Cook County Board President Toni Preckwinkle lost me as a supporter for two reasons when she proposed an extremely punitive tax on sweetened drinks.
First, there is the disingenuousness of hiding behind the “fight obesity and diabetes” rationale, when the tax also would apply to artificially sweetened drinks. Were Preckwinkel genuinely concerned about obesity and diabetes, she would lower the tax on diet drinks, not raise them.
Secondly, for those of us who drink artificially sweetened pop regularly, the tax is onerous. We now will pay a tax of 68 cents on a two-liter bottle that, on sale, costs 90 cents.

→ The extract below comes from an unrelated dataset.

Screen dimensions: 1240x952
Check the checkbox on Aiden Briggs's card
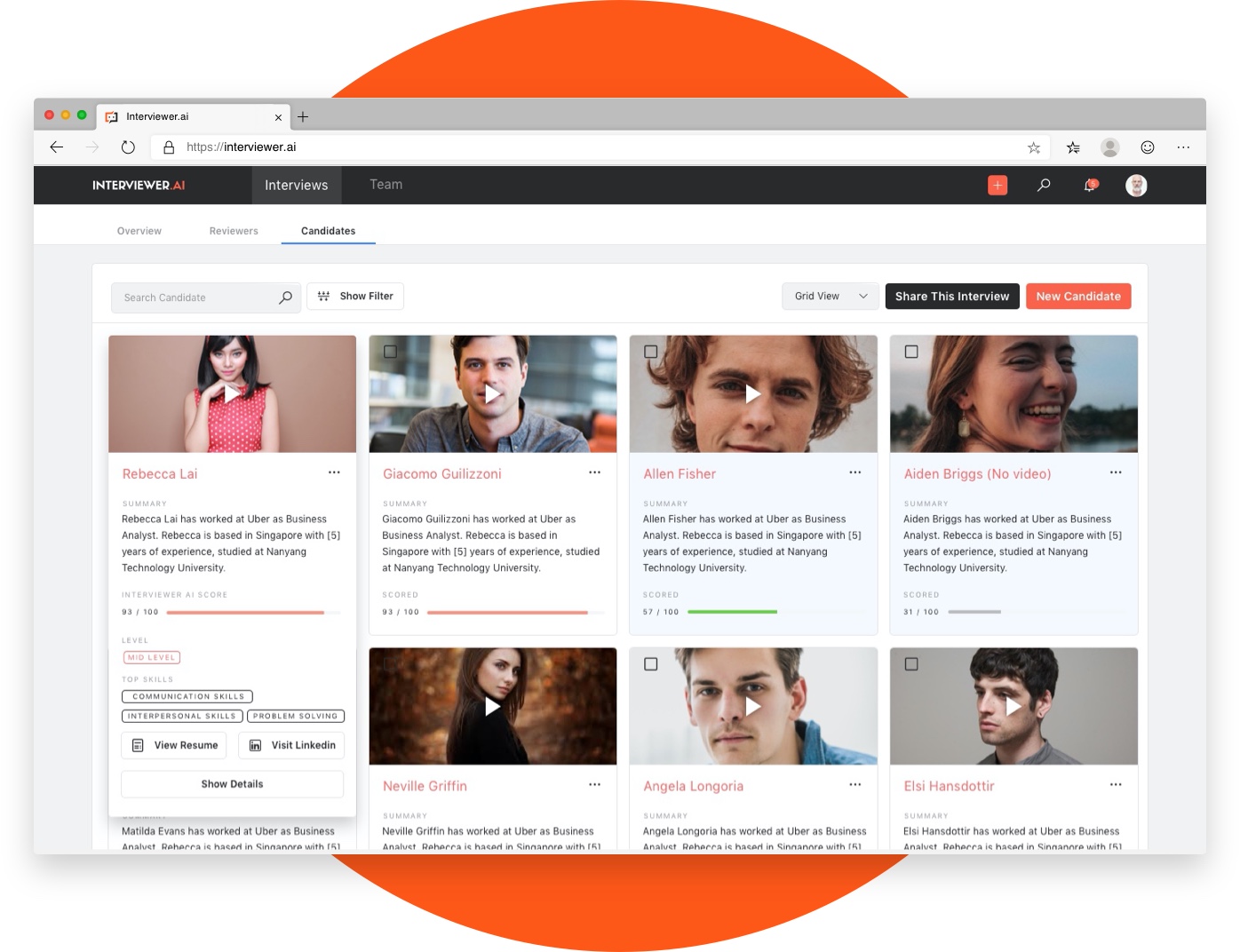coord(911,352)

In other words, the price will almost double. So I’ll be traveling to a neighboring county to stock up on my diet pop.
I have no objection to paying more county taxes if that’s the only way to dig ourselves out of the hole we’re in. But there’s no justification for fixing our fiscal problems on the backs of sweetened beverage drinkers. The taxes we pay should be distributed evenhandedly so we all carry part of the burden. And if we must resort to “sin taxes,” let’s be sure those taxes apply to products that can justifiably be characterized as “sinful.” One of the ways I manage my diabetes is with diet pop, which helps me avoid a lot of sugar consumption. Is that a sin?